William (b 1841 in Leeds) and Kate (b 1847 in Pimlico, Middlesex) Armitage had five sons and one daughter. Henry Robert Armitage was their eldest child, born on 21 June 1870 in Dover. He was named Robert Henry Armitage at birth, but all the records of him as an adult give his name as Henry Robert Armitage. William served as a soldier between 1861 and 1883. The places of birth of his children show where he was posted at the time. The 1881 census shows William (aged 40) and Kate (33) Armitage living in Artillery Barracks, Colchester St Giles, Essex with their children Robert Henry (aged 9, born Dover). Thomas William (7, born Ireland), Robert Melton (6, born Woolwich) and Ellen (2, born Colchester). It seems that William’s family moved with him when he was posted to a new location and that Henry grew up in army accommodation.

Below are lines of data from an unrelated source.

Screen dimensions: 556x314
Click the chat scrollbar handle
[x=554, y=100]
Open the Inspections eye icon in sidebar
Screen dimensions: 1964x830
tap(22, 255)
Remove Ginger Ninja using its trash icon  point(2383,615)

It is perhaps not surprising that Henry also became a soldier, as did at least two of his brothers. The Ancestry website has his army record. Henry joined the Royal Artillery as a boy soldier on 21st October 1886 when he was aged 16 years and 3 months. He was promoted to Gunner on 21 June 1888 (his eighteenth birthday) and to Bombardier in September 1889. He served in the UK until 1890 when he was posted to India. In November 1891 was convicted of drunkenness and reduced in rank to Gunner. He was promoted back to Bombardier in 1893. He was posted to Aden in 1894 and to Gibraltar in 1895. Soon after his arrival there he was tried for another offence and reduced in rank to Gunner. He returned to the UK in 1897 where he was discharged on 5 December 1898, having served 12 years.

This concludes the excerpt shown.